EXERCISE INPUT:
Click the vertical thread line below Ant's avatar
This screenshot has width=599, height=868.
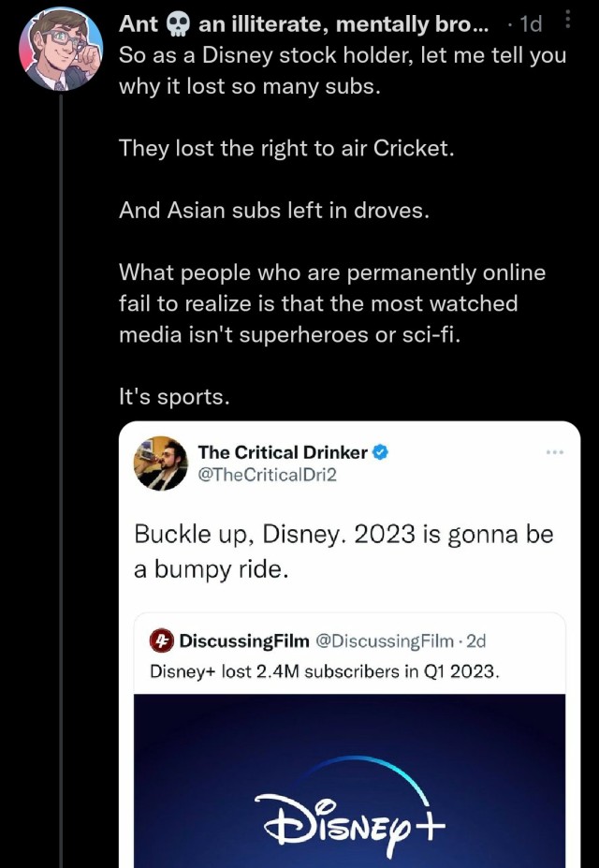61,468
---
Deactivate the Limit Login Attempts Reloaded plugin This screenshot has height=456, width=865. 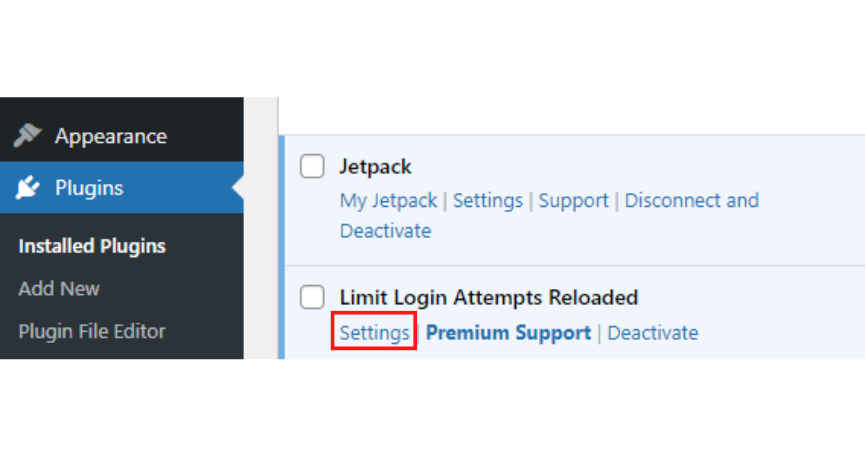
--
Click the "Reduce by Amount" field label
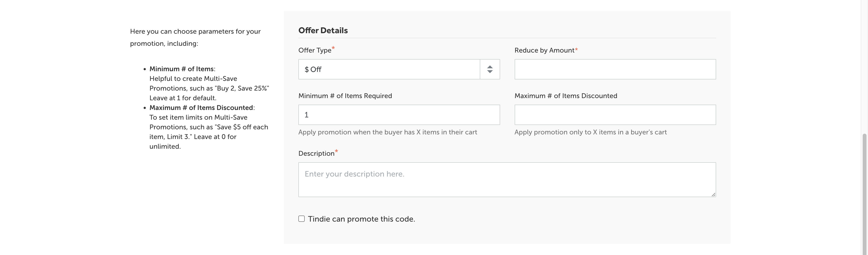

EXERCISE:
Count the lines in the records above that contain the word "Click". Reply with the number alone.

RESULT FOR THIS EXERCISE:
2